Well I'm sure the scientists would say yes, that religious faith is very good for health and happiness! (Oh good grief!) And I'm forgetting that the study is entitled to have a topic of what factors contribute to health and longevity; it doesn't claim to offer the answer to the riddle of existence. But there's just something so AMERICAN about the approach.

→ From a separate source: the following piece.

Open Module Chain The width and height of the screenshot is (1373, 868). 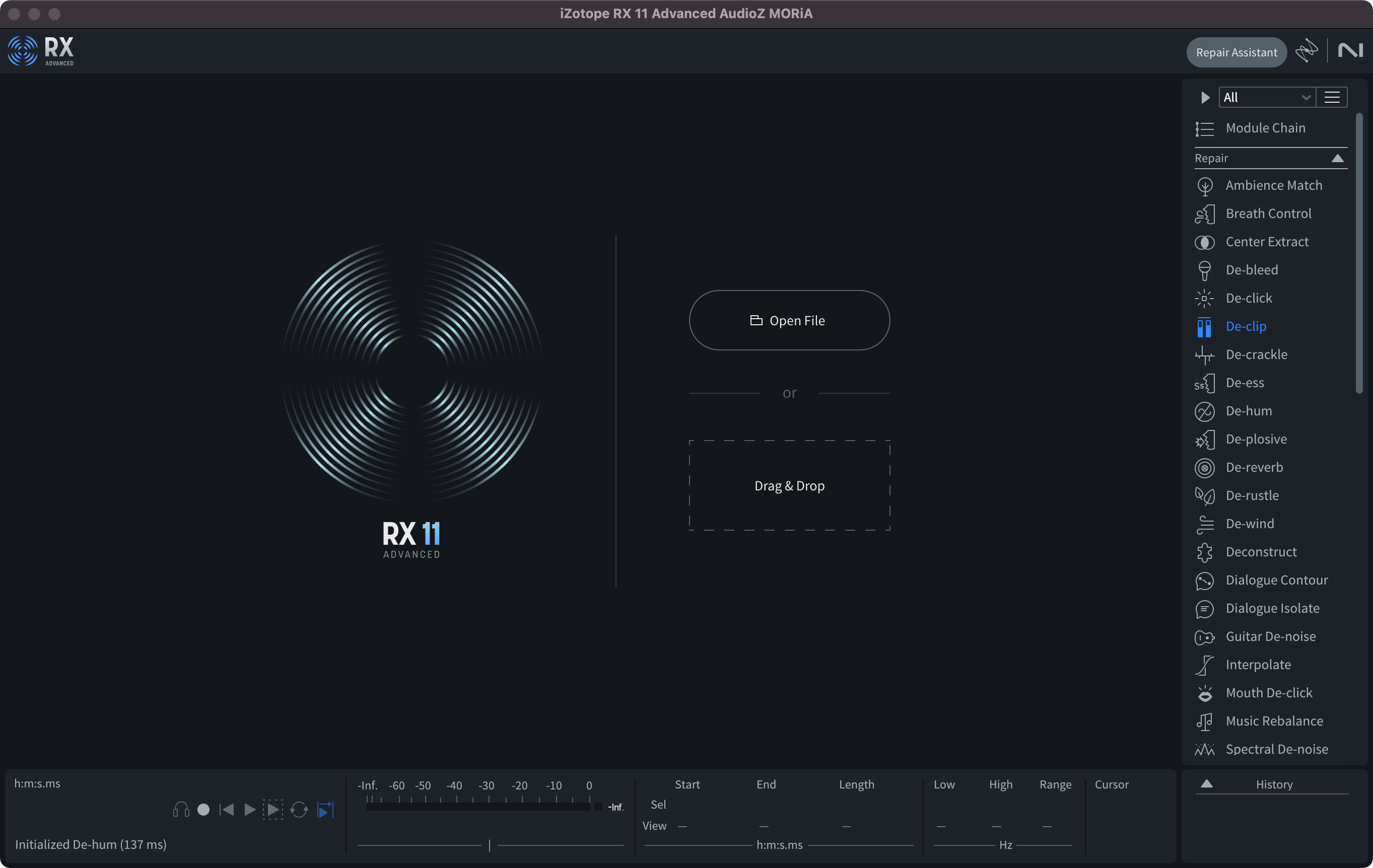(x=1265, y=128)
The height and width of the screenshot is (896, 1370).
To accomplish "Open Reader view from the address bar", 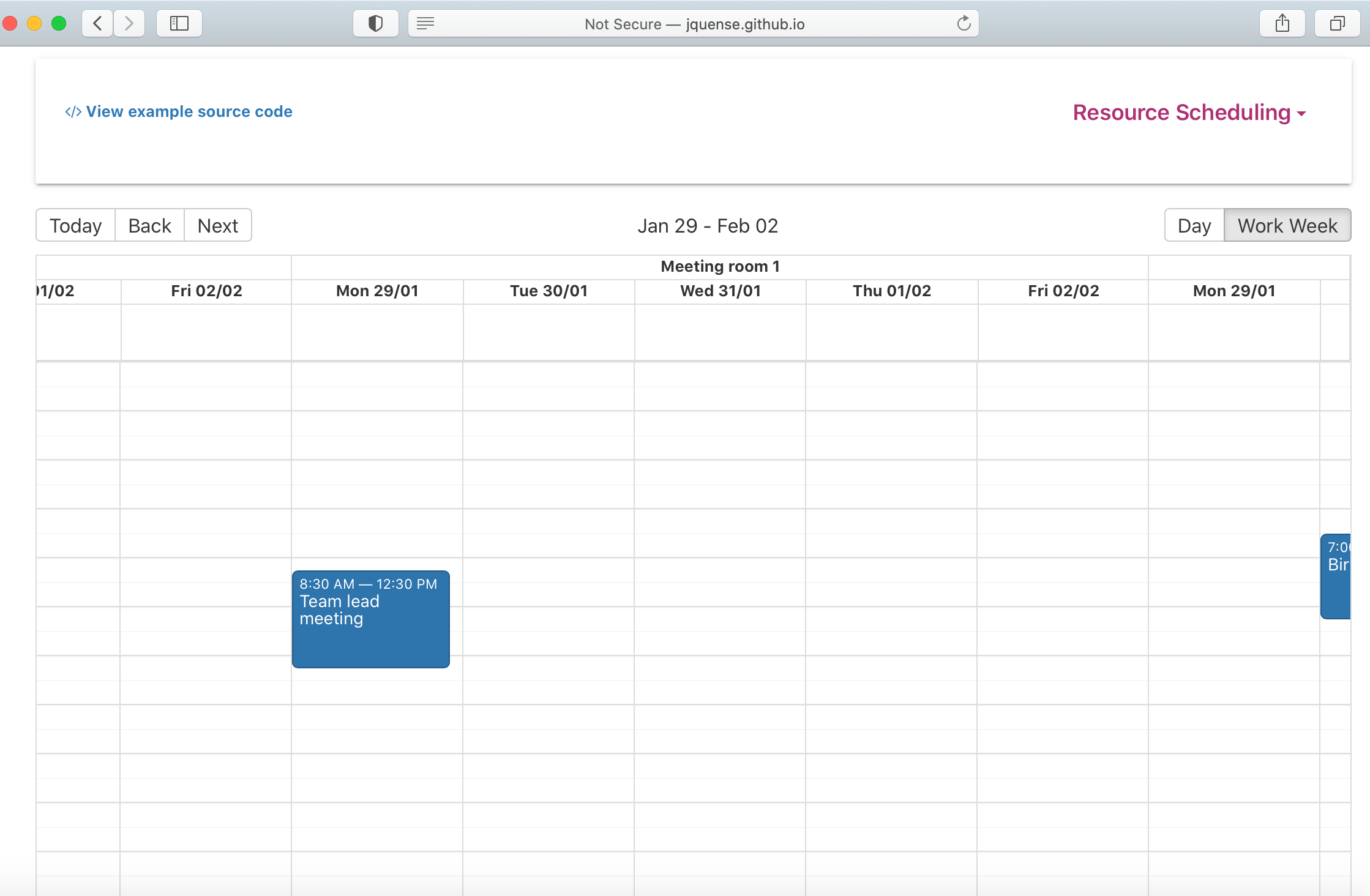I will click(425, 23).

There, having sublimated for a while, think I'll go overeat for a bit. Have a good day.

Saturday, May 09, 2009

Underground Man

Just finished Dostoyevsky's Notes from Underground, and I was blown away. If you haven't read it I think you might love it.
The protagonist, a spiteful antihero, hates himself and everyone else and spends much time explaining that is human nature, contrary to what so-called rational men believe. Being rational somehow takes away his individuality; the only freedom is to misbehave, in his mind. And what a mind it is; it is reminding me of Shouts and Murmurs much of the time. The agitated self-centered one is ludicrous.

U.M. is so paranoid that he makes a weeks-long project of passing a certain person in the street who doesn't notice him. The antihero spruces up his wardrobe, even sells his racoon coat collar and has a beaver collar sewn on because he can't push past the certain person wearing a raccoon collar. I won't reveal the outcome of that little business. Underground man tries to challenge people to a duel because he takes such affront; but no one takes him seriously enough to duel with him. He is even an antihero to his valet; everyone has more dignity than he, even a prostitute, and this is his shame-y hell. At the end what will happen with the prostitute, whom he halfway wanted to save? Will she come to the house? He dreads it, he wants it, he agonizes. When she comes: more suspense, as you don't know if he will kill her or marry her. You have to read it that's all: U.M.'s wit and spite are irresisitible. Plus, it is brilliant philosophical denunciation of Reason as a hope for a sane society.

This is who we are without God: trapped in total banal depravity. Yet this person should he turn to God and devote himself to prayer, will be among the "last" who will come "first." He is the sinner Jesus came to save.

The man of Reason, the well-ordered, fitting-in man, the cheerful virtuous successful man, has no need of God. His prosperity, his intelligence, his goodness stand as barriers to his recognition of the U.M. in his own soul.